The inbuilt safeguard—that a team of doctors has to first certify the patient has no chance of revival or recovery—cuts most chances of self-serving relatives manipulating such a will. It is noteworthy that lawsuits challenging fake living wills, or those made under duress, have been extremely rare in the US where advance directives ran into millions over the past 40 years. “The fear of abuse is valid but over-emphasised,” says lawyer Sonam Chandwani of Mumbai. The counter-argument is that without a living will, relatives could hasten the death of the patient by obstructing medical access or taking the patient away against doctor’s advice for continued treatment. Without clear instructions from a patient on withdrawing life-sustaining treatment, profit-hunting doctors may put them on ventilators/ICUs/life-support to jack up hospital bills.
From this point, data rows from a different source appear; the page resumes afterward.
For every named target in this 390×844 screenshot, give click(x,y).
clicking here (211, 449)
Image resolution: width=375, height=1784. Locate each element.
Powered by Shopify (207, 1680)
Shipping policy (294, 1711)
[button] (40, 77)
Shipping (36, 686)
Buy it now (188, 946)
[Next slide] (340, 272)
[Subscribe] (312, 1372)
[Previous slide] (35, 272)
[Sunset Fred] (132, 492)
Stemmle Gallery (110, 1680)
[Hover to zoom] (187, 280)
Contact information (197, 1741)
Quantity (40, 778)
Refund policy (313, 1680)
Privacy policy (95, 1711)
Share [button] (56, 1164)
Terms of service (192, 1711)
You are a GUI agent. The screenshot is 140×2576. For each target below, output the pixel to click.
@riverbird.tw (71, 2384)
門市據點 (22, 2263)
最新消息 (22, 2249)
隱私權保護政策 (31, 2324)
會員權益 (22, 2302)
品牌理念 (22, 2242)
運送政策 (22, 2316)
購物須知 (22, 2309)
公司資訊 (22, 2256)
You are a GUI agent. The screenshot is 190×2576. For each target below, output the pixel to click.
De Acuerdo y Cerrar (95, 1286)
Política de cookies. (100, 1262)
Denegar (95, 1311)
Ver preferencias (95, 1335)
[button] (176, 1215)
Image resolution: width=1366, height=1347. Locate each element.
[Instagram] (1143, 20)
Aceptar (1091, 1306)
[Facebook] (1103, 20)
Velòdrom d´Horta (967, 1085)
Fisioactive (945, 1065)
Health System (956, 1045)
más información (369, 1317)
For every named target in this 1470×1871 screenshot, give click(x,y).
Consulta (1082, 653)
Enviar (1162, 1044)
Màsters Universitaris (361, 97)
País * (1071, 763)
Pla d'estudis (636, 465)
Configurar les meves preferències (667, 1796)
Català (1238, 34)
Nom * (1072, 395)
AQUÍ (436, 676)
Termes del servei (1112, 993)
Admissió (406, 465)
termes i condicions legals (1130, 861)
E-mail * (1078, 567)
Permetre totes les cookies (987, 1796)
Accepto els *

But will a living will actually improve end-of-life care? Perhaps, because knowledge of advance care planning and feelings of self-determination increase levels of reassurance, turn hopelessness into hopefulness. Doctors are in favour of a living will. General physician Dr Siddhant Bhargava of Mumbai recalls how his “hale and hearty” aunt, who was 79 with no previous history of neurological or cardiac problems, had two strokes in two years. A blood clot in her brain impaired her. “After the first, she was disabled. Her speech became slurred. She couldn’t move her body side to side. She developed dementia. We treated her but there was no improvement.” After the second, she lost the ability read, write, talk. “She became a vegetable, feeding through a tube. Would it be humane to let her suffer?” Then the third happened. She needed life support from thereon, but that’s denied to her. “This wasn’t euthanasia. This was respecting her living will to not live anymore,” Bhargava says.
Living will and passive euthanasia are almost similar, but distinctly different. Euthanasia is the act of deliberately ending a person’s life to relieve their suffering. The advance directive is “an expression of a person’s wish to not be subjected to continuing life-saving treatment when they are not in a position to make decisions and there is no hope of revival”, explains Alok P. Kumar, senior resident fellow, Vidhi Centre for Legal Policy, Bangalore.
A living will is not perfect, complete in itself. It can be twisted, poisoned by ideas that are antithetical to its foundations. Doctors are obliged ethically to give weight to the patient’s autonomy. It is one essential input in end-of-life decisions taken jointly by a medical board, the patient’s family/caregivers and the courts. That gives it the balance and a thoughtful process for the best outcomes.